═══ ESTRATTO DELLA FONTE ═══
1.1. Il motivo, seppure ammissibile per essere stati riportati i capitoli non ammessi così da consentire il sindacato di decisività della prova da parte di questa Corte, è tuttavia infondato.
Per principio consolidato di questa Corte, il vizio di motivazione per omessa ammissione della prova testimoniale o di altra prova può essere denunciato per cassazione soltanto nel caso in cui esso investa un punto decisivo della controversia e, quindi, ove la prova non ammessa o non esaminata in concreto sia idonea a dimostrare circostanze tali da invalidare, con un giudizio di certezza e non di mera probabilità, l’efficacia delle altre risultanze istruttorie che hanno determinato il convincimento del giudice di merito, di modo che la ratio decidendi risulti priva di fondamento (Cass. Sez. 3, n. 11457 del 17/05/2007; Sez. 6 – 1, n. 16214 del 17/06/2019).
Ebbene, lo scrutinio preventivo non consente di ritenere decisivi i fatti di cui è stata chiesta la prova per testi non ammessa.
In particolare, deve considerarsi in diritto che, al fine di escludere la prescrizione dell’azione , non era significativo l’intervenuto riconoscimento dei vizi -idoneo a scongiurare soltanto la decadenza dalla denuncia -ma unicamente l’impegno alla loro eliminazione, direttamente assunto dai soggetti tenuti alla garanzia e non certamente dalle loro compagnie assicuratrici che non erano, come rilevato dalla
Corte d’appello, obbligate nei confronti della società committente.
Per principio consolidato, infatti, il semplice riconoscimento dei vizi e delle difformità dell’opera da parte dell’appaltatore implica la superfluità della tempestiva denuncia da parte del committente, ma non anche, in mancanza di un impegno in tal senso, l’assunzione in capo all’appaltatore dell’obbligo di emendare l’opera, che, ove configurabile, costituirebbe una nuova e distinta obbligazione soggetta al termine di prescrizione decennale; ne consegue che il predetto riconoscimento dei vizi non impedisce il decorso dei termini brevi della prescrizione previsti in tema di appalto, in mancanza di diverso impegno alla loro eliminazione (Cass. Sez. 2, n. 19343 del 16/06/2022).
In tal senso, allora, certamente non risultano decisive le circostanze sub 4 e 5, aventi ad oggetto l’avvenuto cedimento degli argini, altrimenti oggetto di accertamento peritale e l’intervenuta denuncia, né le circostanze di cui ai capitoli da 6 a 12, tutte concernenti il riconoscimento dei vizi e la quantificazione delle somme dovute a titolo di danno, ma non l’impegno alla eliminazione dei vizi stessi.
═══ DATI FORNITI ═══
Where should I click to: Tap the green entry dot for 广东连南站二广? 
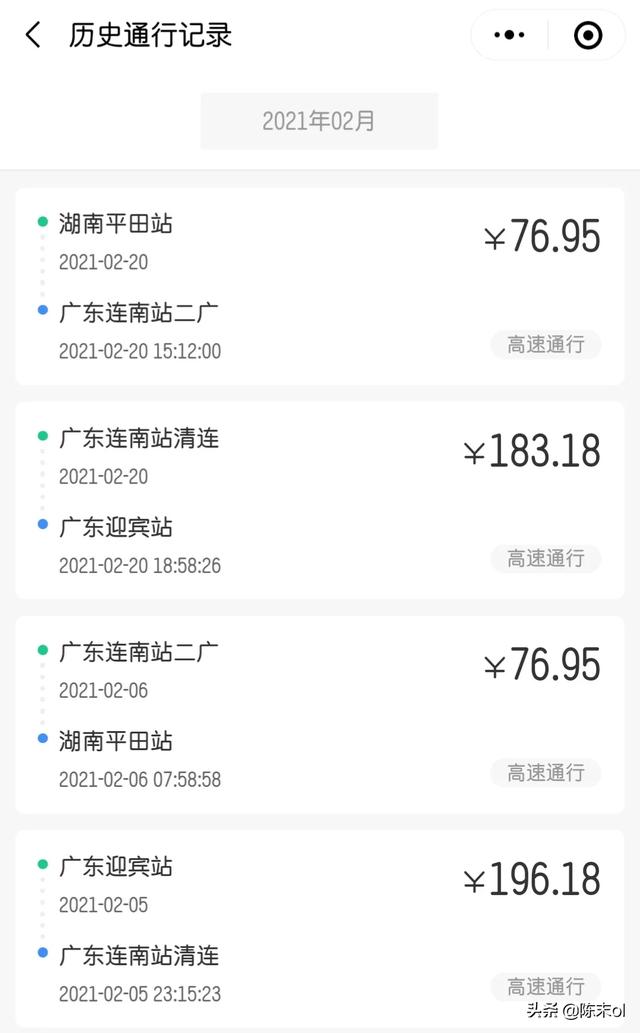42,650
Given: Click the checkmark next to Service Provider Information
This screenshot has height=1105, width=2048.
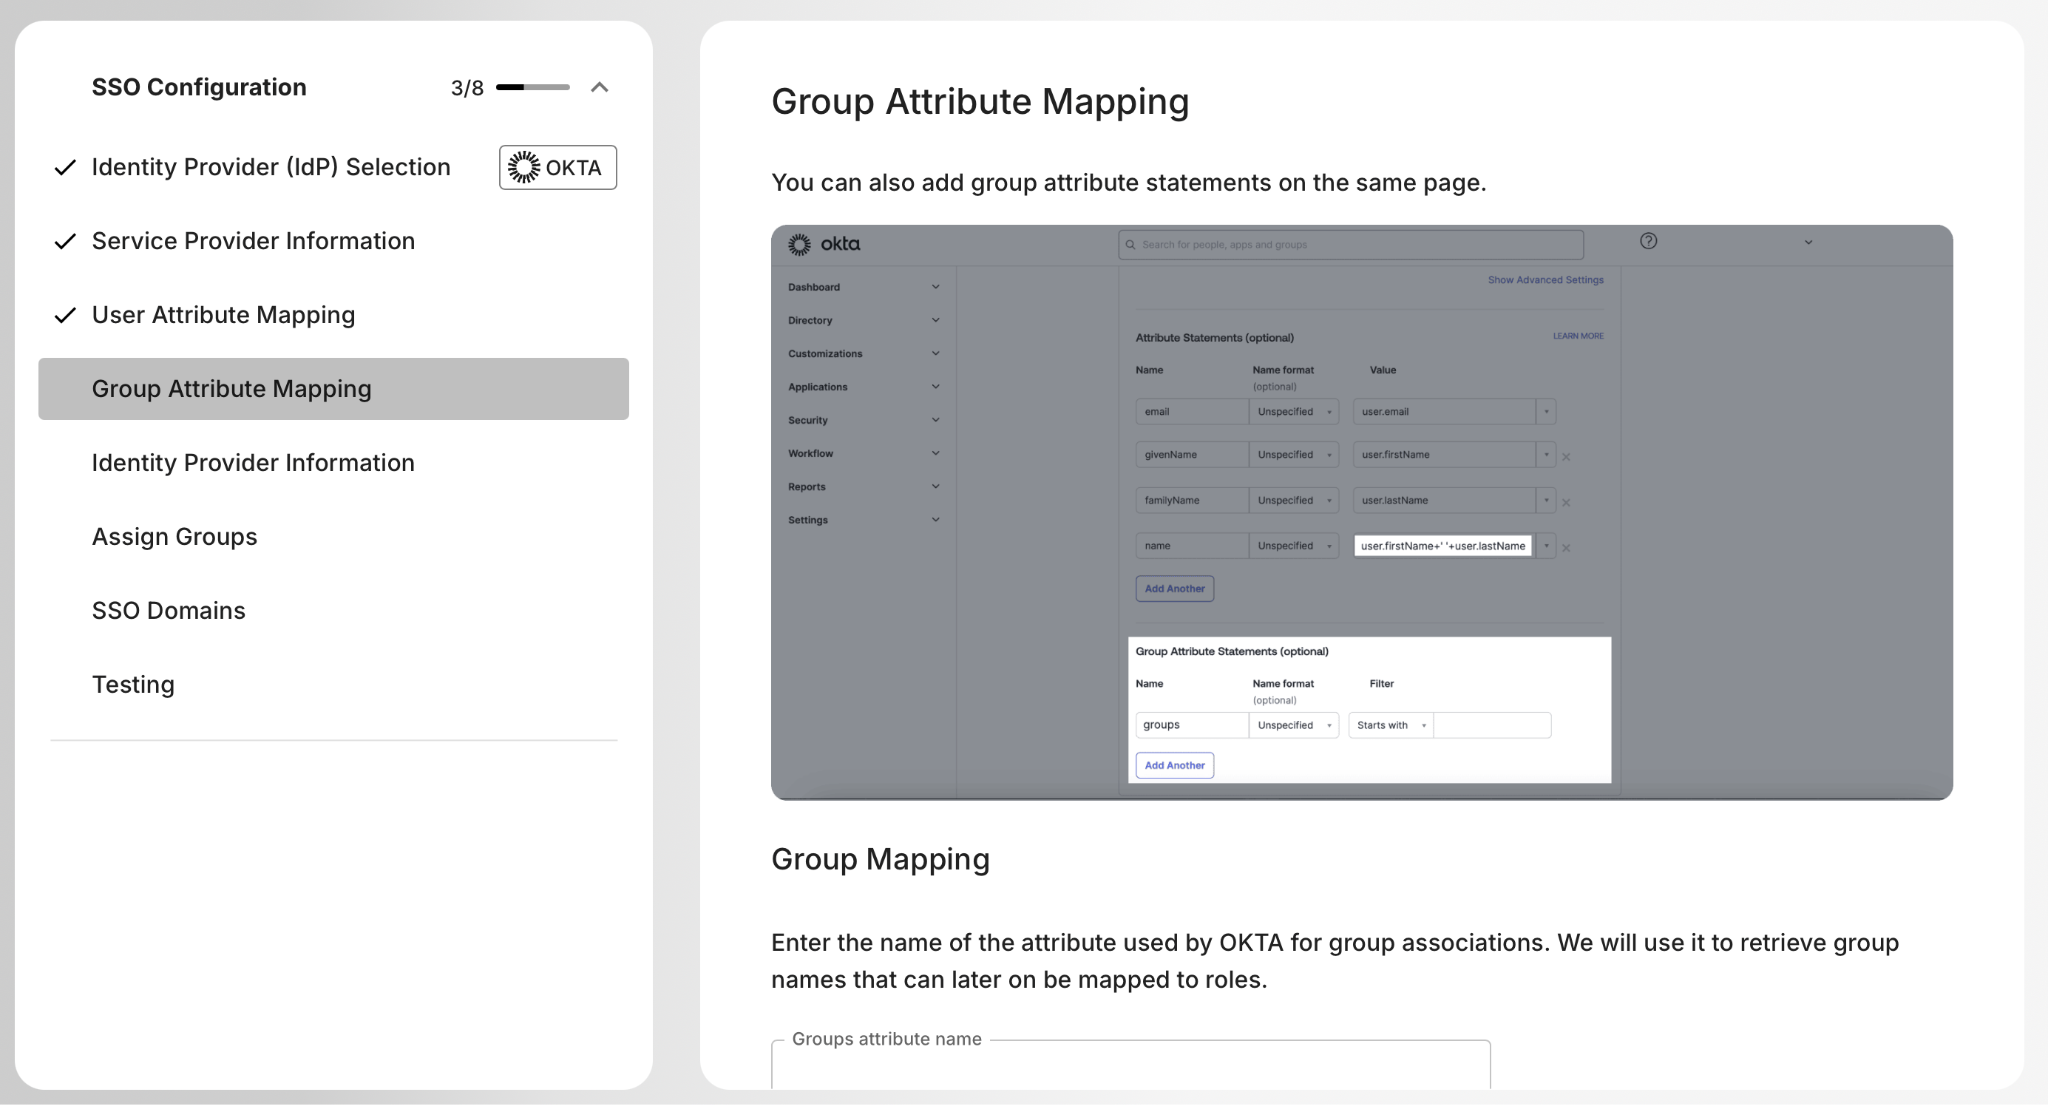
═══
LE CONSEGNE:
1 - Trascrivi dal brano sulla prescrizione nei vizi dell'appalto il passo che va da "In particolare, deve" fino a "della società committente." compreso.
2 - Stabilisci se ciascuna affermazione concorda con il brano sulla prescrizione nei vizi dell'appalto, rispondendo sì o no e citando le parole del brano che lo decidono:
(a) il motivo di ricorso è giudicato infondato;
(b) l'obbligazione di emendare l'opera sarebbe soggetta a prescrizione quinquennale;
(c) il semplice riconoscimento dei vizi impedisce il decorso dei termini brevi della prescrizione.
3 - Scrivi il seguito del brano sulla prescrizione nei vizi dell'appalto, partendo dall'ultima frase riportata.

RISPOSTE PER CONSEGNA:
1 -
In particolare, deve considerarsi in diritto che, al fine di escludere la prescrizione dell’azione , non era significativo l’intervenuto riconoscimento dei vizi -idoneo a scongiurare soltanto la decadenza dalla denuncia -ma unicamente l’impegno alla loro eliminazione, direttamente assunto dai soggetti tenuti alla garanzia e non certamente dalle loro compagnie assicuratrici che non erano, come rilevato dalla
Corte d’appello, obbligate nei confronti della società committente.

2 -
(a) Sì: "è tuttavia infondato".
(b) No: "soggetta al termine di prescrizione decennale".
(c) No: "il predetto riconoscimento dei vizi non impedisce il decorso dei termini brevi della prescrizione".

3 -
Conseguentemente, la mancata ammissione della prova per testi richiesta risulta immune da censure.
Con il secondo motivo, articolato in riferimento al n. 3 del comma I dell’art. 360 cod. proc. civ., la ricorrente ha lamentato la violazione e falsa applicazione dell’art. 2944 cod. civ. per avere la Corte d’a ppello escluso che le trattative fra il
legale di RAGIONE_SOCIALE e l’assicurazione RAGIONE_SOCIALE abbiano avuto valore interruttivo della prescrizione: i giudici di secondo grado avrebbero dovuto applicare il principio giurisprudenziale secondo cui anche le trattative di amichevole composizione possono avere effetto interruttivo della prescrizione, quando il comportamento di una delle parti manifesti il riconoscimento del contrapposto diritto di credito.
2.1. Anche questo motivo è infondato. La Corte territoriale ha escluso che le trattative tra società committente e società assicuratrice di uno dei coobbligati potesse avere valenza interruttiva della prescrizione per mancanza di un rapporto obbligatorio direttamente intercorso tra le due società.
È vero che le trattative di amichevole composizione possono comportare l’interruzione della prescrizione, ex art. 2944 cod. civ., quando dal comportamento di una delle parti risulti il riconoscimento del contrapposto diritto di credito e la transazione sia mancata solo per questioni attinenti alla liquidazione, ma non anche all’esistenza, del diritto, nel senso che devono essersi svolte in circostanze e con modalità tali da implicare l’ammissione del diritto stesso (Sez. 3, Sentenza n. 18879 del 24/09/20159): è necessario tuttavia, evidentemente, che, come proprio prescrive l’art. 2944 cod. civ., nelle trattative il riconoscimento del diritto provenga da colui contro il quale il diritto stesso possa essere fatto valere, cioè dal debitore obbligato, mentre deve escludersi che possa provenire efficacemente da chi -come, nella specie, l’impresa
assicuratrice della appaltatrice – non sia direttamente obbligato nei confronti della committente danneggiata.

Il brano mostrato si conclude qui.